[Opening INFORMATION GIVEN section]

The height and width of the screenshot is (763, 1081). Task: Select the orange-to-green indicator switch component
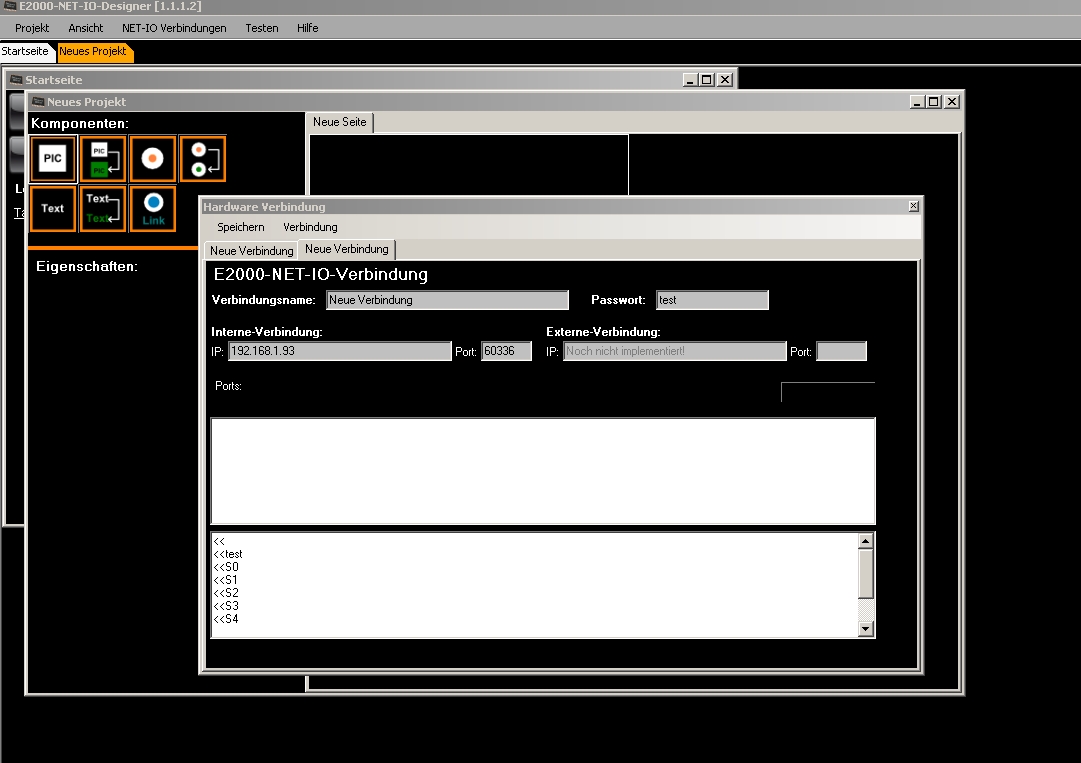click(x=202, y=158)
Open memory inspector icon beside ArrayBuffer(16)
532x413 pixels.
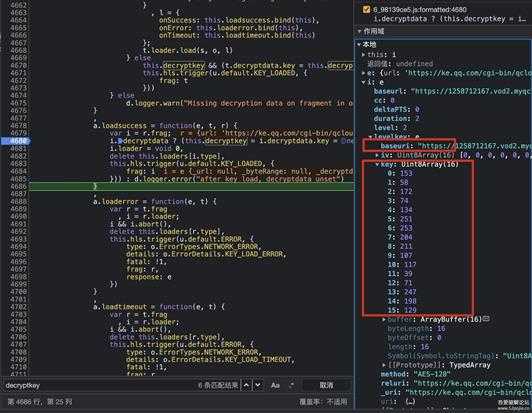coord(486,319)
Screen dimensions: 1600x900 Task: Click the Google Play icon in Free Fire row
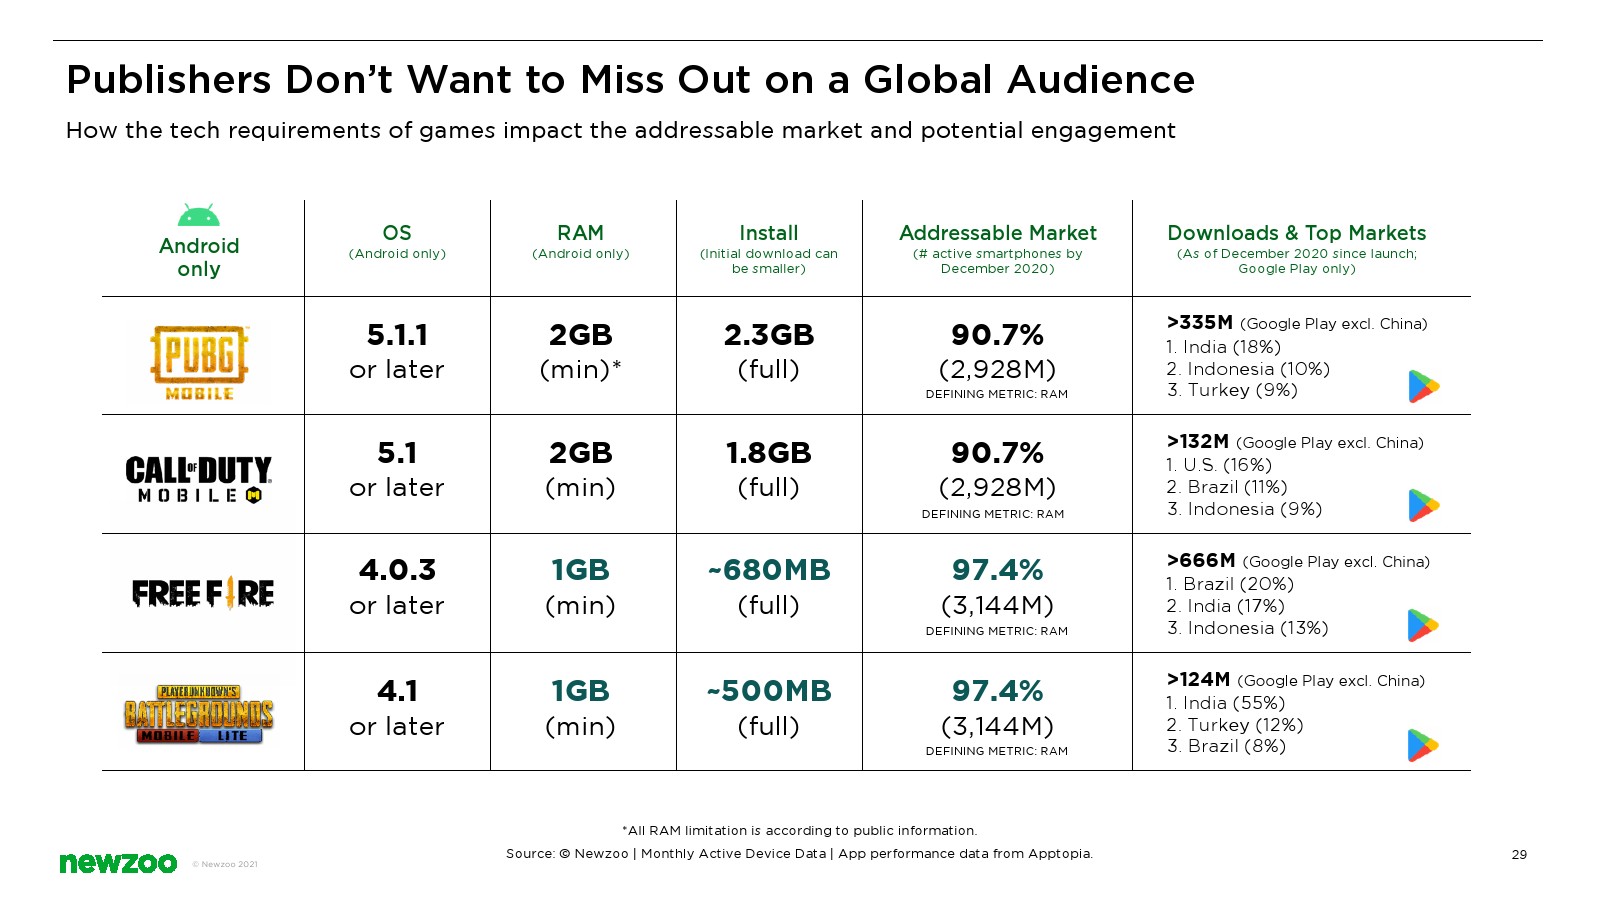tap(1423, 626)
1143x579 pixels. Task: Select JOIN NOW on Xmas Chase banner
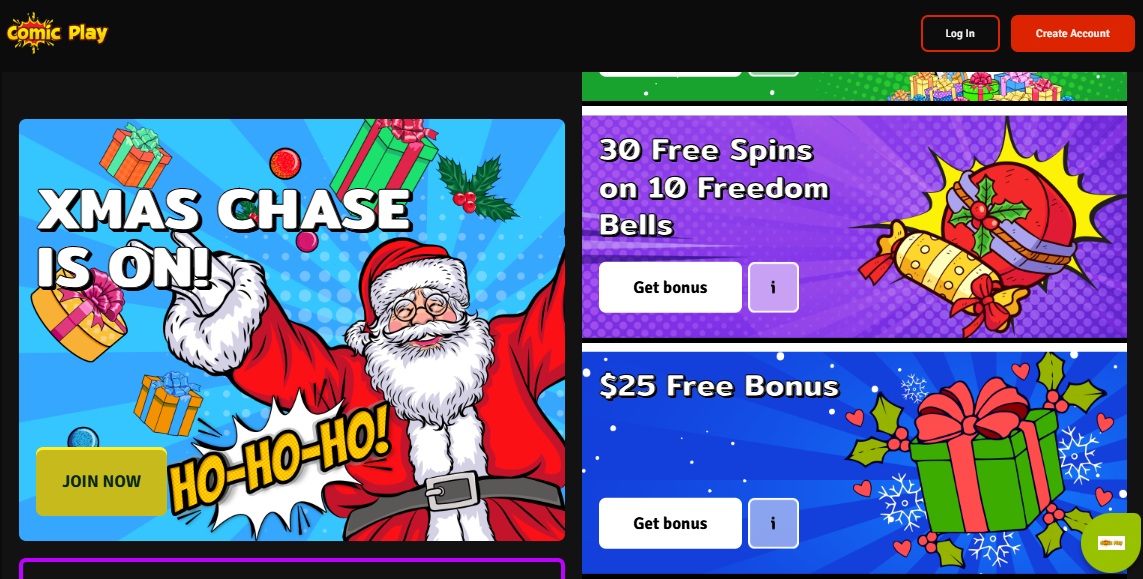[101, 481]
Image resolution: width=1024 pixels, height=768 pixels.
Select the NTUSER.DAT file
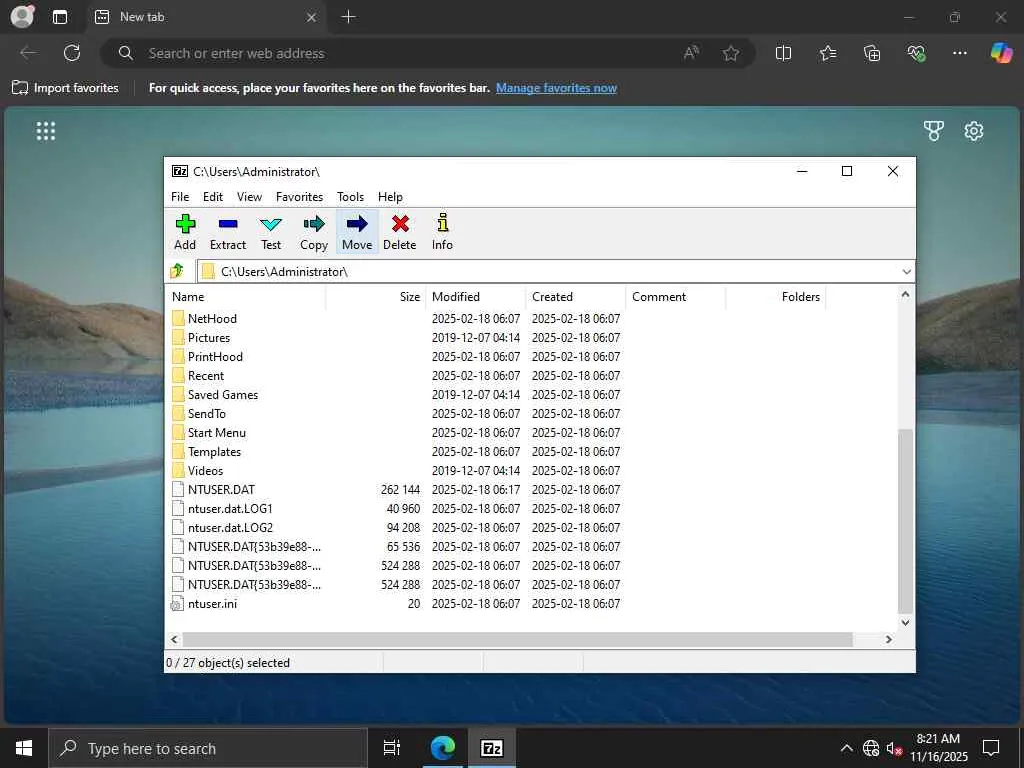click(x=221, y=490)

[Closing INFORMATION GIVEN section]

_REQUIREMENT:_ Would you copy out every entry above word for word, without the pictures?

_REPLY:_
The height and width of the screenshot is (763, 1081). Task: Select the orange-to-green indicator switch component
click(x=202, y=158)
Open memory inspector icon beside ArrayBuffer(16)
532x413 pixels.
coord(486,319)
Screen dimensions: 1600x900 Task: Click the Google Play icon in Free Fire row
tap(1423, 626)
1143x579 pixels. Task: Select JOIN NOW on Xmas Chase banner
[101, 481]
Image resolution: width=1024 pixels, height=768 pixels.
Select the NTUSER.DAT file
click(x=221, y=490)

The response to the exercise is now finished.